Boris Johnson and David Davis’s resignations mean that it won’t just be Jacob Rees-Mogg and a dozen ultras voting against Theresa May’s Brexit deal, but a far larger group. Further proof of this came on Tuesday, when two of the party’s vice-chairs — Ben Bradley and Maria Caulfield — resigned so that they could oppose the deal. Tellingly, neither one would have been on anyone’s list of Brexit obsessives. When I asked a Remain–voting cabinet minister where things will now end up, he predicted that there would be ‘60-odd voting against’ Mrs May’s compromise, ‘and you can’t make up for that with pragmatic Labour MPs’.
Boris Johnson’s resignation letter was free of classical analogies. But one would have been appropriate. For what Mrs May appears to have won is a Pyrrhic victory. She has got the cabinet to agree a common position that looks like it will open the door to negotiations with the EU. But the price she has paid for this success will result in so many Tory MPs voting against the deal that it is difficult to see how it can pass.
Part of the problem for Mrs May is that many Tory Eurosceptics think that if her deal is defeated, Britain will simply default to leaving the EU without a deal. They see the choice as being between Mrs May’s deal and leaving without a deal and trading on World Trade Organisation terms. Indeed, one of the things that led to Boris Johnson’s resignation was his conclusion that no deal would actually be preferable to the Chequers plan. As this group are quick to tell you, the House of Commons has already paved the way for a no-deal Brexit by voting to trigger Article 50 and start the two-year process of formally leaving the EU.
This is technically true. But it misses the political realities of the situation. Barely one in ten MPs supports the idea of a no-deal Brexit, and it is certain that the House of Commons would try to foist another solution upon the government. However chaotic the process, an alternative would be found.
But we are getting ahead of ourselves. The first question to ask is whether Mrs May will survive as Prime Minister until Brexit Day, 29 March 2019. May loyalists are bullish about her prospects. They point out that she has weathered the departure of two of her most senior cabinet ministers with remarkable sangfroid. They also say, rightly, that there have been remarkably few people agitating for a leadership election.
At the moment Jacob Rees-Mogg, the leader of the European Research Group, the key lobby of Brexiteer Tory MPs, keeps saying he wants to change the policy, not the Prime Minister. But it’s increasingly clear that you can’t do one without the other. As one cabinet minister tells me, ‘she desperately wants a deal’ and she regards the Chequers plan as a crucial step towards that. Those around May know that if she abandoned this plan, she would lose face at home and all credibility in Brussels.

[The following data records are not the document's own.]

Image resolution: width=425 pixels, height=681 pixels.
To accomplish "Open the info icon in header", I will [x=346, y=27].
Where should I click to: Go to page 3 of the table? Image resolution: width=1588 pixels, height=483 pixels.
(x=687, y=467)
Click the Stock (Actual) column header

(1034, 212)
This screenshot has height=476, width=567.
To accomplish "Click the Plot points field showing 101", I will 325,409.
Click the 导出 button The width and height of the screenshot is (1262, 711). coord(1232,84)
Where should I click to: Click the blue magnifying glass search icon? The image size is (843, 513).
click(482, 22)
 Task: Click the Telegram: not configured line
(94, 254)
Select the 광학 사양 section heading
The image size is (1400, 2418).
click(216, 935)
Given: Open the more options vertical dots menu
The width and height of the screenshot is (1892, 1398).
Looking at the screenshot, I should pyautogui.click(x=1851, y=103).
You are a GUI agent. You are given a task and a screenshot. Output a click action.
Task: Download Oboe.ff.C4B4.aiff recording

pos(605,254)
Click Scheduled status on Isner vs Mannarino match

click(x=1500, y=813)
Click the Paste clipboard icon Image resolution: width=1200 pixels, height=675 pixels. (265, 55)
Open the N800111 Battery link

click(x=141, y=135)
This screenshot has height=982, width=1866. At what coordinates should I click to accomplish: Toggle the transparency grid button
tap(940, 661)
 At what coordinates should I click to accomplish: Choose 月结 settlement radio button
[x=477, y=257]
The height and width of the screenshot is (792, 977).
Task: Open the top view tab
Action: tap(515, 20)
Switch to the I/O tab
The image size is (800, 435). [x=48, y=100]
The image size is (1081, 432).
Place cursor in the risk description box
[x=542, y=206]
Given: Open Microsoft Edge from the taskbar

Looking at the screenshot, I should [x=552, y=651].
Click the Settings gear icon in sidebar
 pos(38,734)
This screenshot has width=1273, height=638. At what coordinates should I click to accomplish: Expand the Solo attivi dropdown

But even if Brexiteer Tories decided to try to remove Mrs May, they wouldn’t succeed. They probably do have the numbers to get the 48 letters which would force a vote of confidence, but they definitely don’t have the 159 votes they’d need to win it. Matters are further complicated by the fact that if Mrs May won a vote of confidence, she couldn’t be challenged for another year. Interestingly, one of those closest to Mrs May believes that a confidence vote might, in fact, benefit her, as she would win it comfortably and then have a year without the threat of another one, giving her a freer hand in the Brexit negotiations. Her critics agree. As one cabinet member puts it, ‘If an attempt is botched, she’ll be in the constitutionally unprecedented situation of being a prime minister who cannot be removed by her party.’
Some Brexiteer Tories think it best to wait until September to dislodge her. Their logic is that the EU will be asking for further concessions by then and they calculate that Mrs May will oblige. If she caves on the two issues that the voters care about most keenly — money and migration — then a confidence vote could finish her off. But others argue that by September it will all be too late. They contend that a new prime minister, installed now, would have a chance of getting Britain ready to leave the EU without a deal by March next year. Wait until the autumn and Britain will be forced to take whatever the EU offers.